Vitter has the advantage of ten years as a U.S. Senator and a massive fundraising operation at his disposal. He has won two statewide elections and is leading in the polls at this early point in the race. Most analysts believe that Vitter is the heavy favorite to win; however, he does have some obstacles to overcome.
He faces formidable opposition from three candidates: Lt. Governor Jay Dardenne and Public Service Commissioner Scott Angelle, both Republicans, and State Representative John Bel Edwards, a Democrat legislator from Amite. None of the candidates have raised as much money as Vitter, but Dardenne has won four statewide elections in recent years. In fact, no one has won more statewide elections than Dardenne since Hurricane Katrina.
Questions remain about whether retired U.S. Army General Russell Honore will run as an Independent and New Orleans Mayor Mitch Landrieu will run as a Democrat. Honore is the hero of Hurricane Katrina and has been leading the “Green Army” in the battle for the environment in Louisiana. Landrieu, of course is the Democratic Party’s best hope, but he may be reluctant to run after his sister suffered a rather significant defeat in her Senate race last November. Another wild card is State Treasurer John Kennedy, who is quite popular, and is looking at the Governor’s race, as well as the race for Attorney General or running for re-election as State Treasurer.
If no one else enters the race and it is set at four candidates, it is unlikely that Vitter will be able to prevail without a run-off. As the most conservative candidate in the race, he is well positioned to run first in the primary election, but his eventual victory may very well depend on who he faces in the run-off. If his runoff opponent is John Bel Edwards, Vitter will be the heavy favorite. There are no Democrats in statewide elected office in Louisiana today and that is likely not too change by the fall. However, if he faces either of his fellow Republicans in the run-off, Vitter is looking at a much more difficult road to victory.
In that scenario, the vast majority of Democrats in the state will likely vote for Vitter’s more moderate GOP opponent. In addition, enough Republicans dislike Vitter for either his abrasive personality or his “serious sin” which he committed with presumably the D.C. Madam’s call girl ring that he would be possibly vulnerable.

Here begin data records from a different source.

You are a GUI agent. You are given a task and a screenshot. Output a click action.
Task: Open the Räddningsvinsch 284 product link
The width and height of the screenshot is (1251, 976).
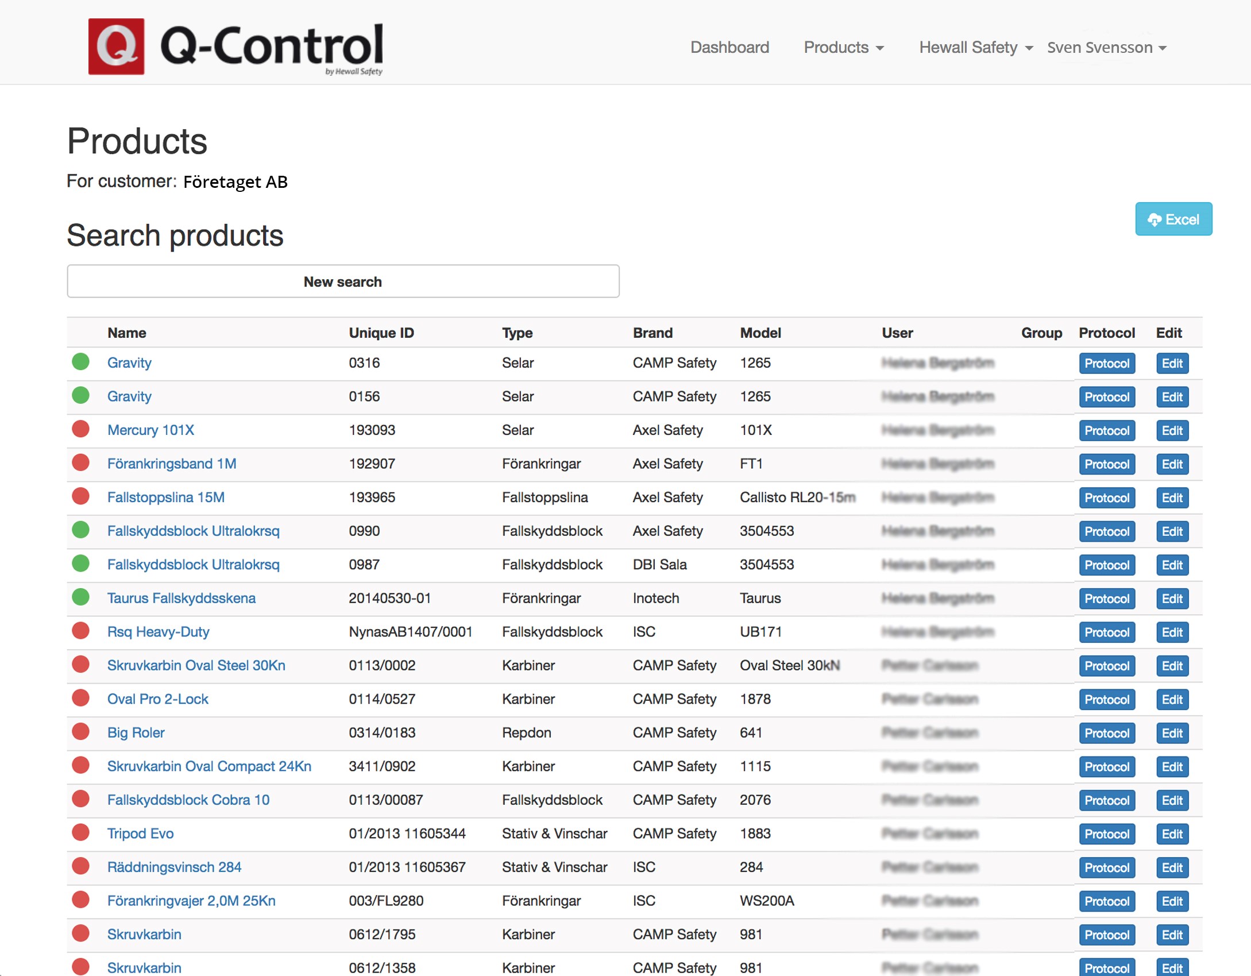[174, 867]
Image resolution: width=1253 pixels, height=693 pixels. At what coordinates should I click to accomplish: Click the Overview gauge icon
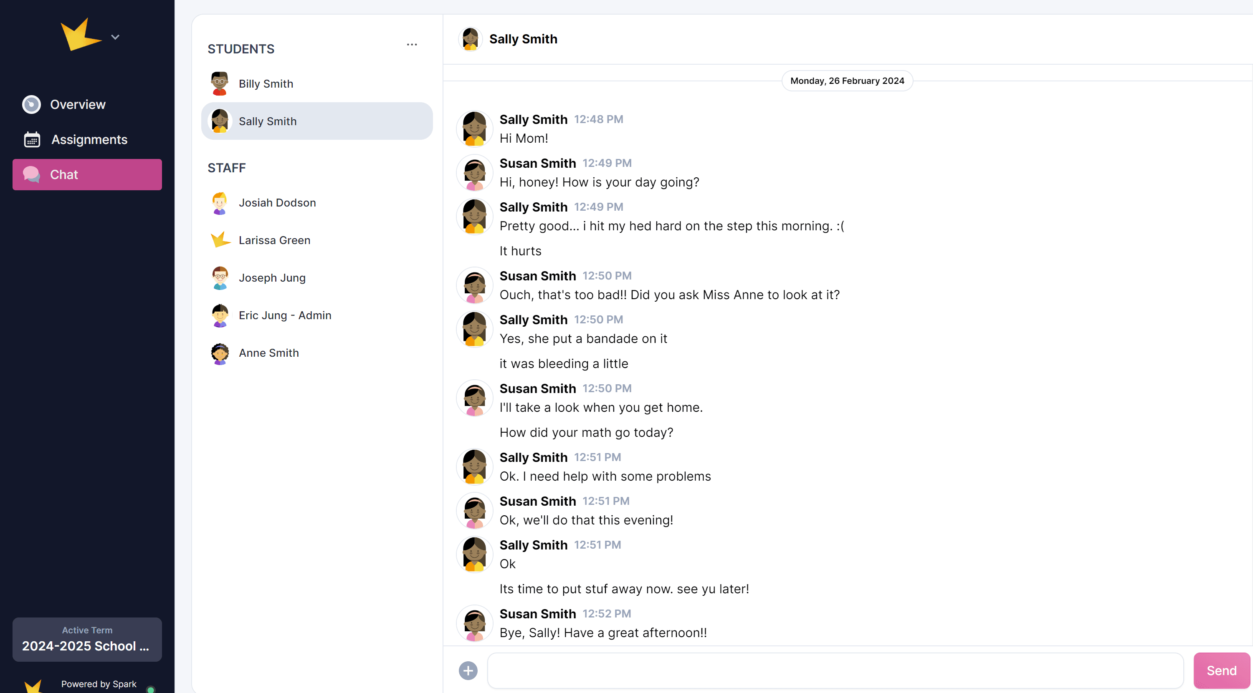32,104
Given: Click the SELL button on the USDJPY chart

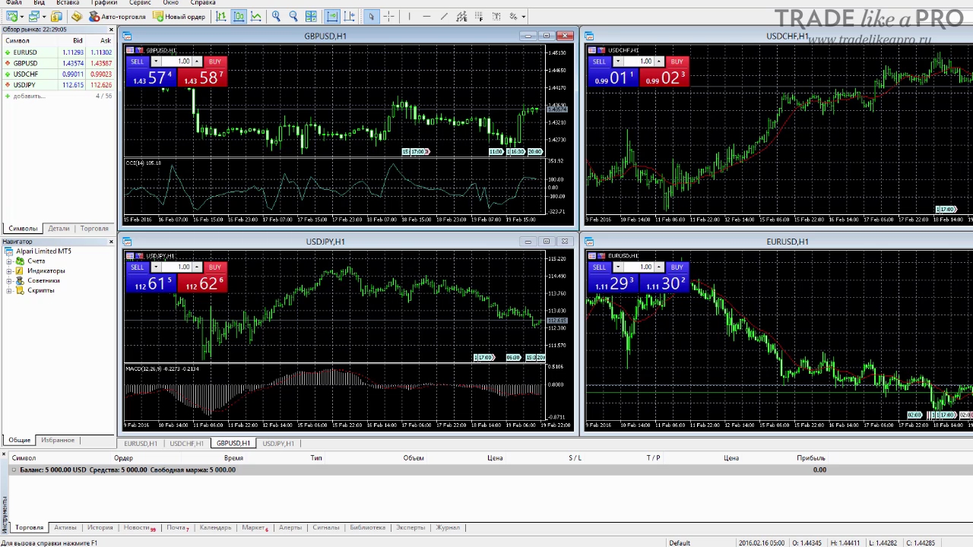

Vitter’s future may well be determined by who makes the run-off against him. In the 1991 gubernatorial runoff, Edwin Edwards would not have been able to beat any other candidate except David Duke. Thus, he was extremely fortunate to land in a runoff against him. In the 1995 Governor’s race, Mike Foster may have lost to any other runoff opponent except controversial African American congressman Cleo Fields, so he was quite fortunate as well.
It remains to be seen how fortunate Vitter will be in this race; however, to be sitting in his position today after the troubles he has faced in his career, Vitter should already be considered quite fortunate.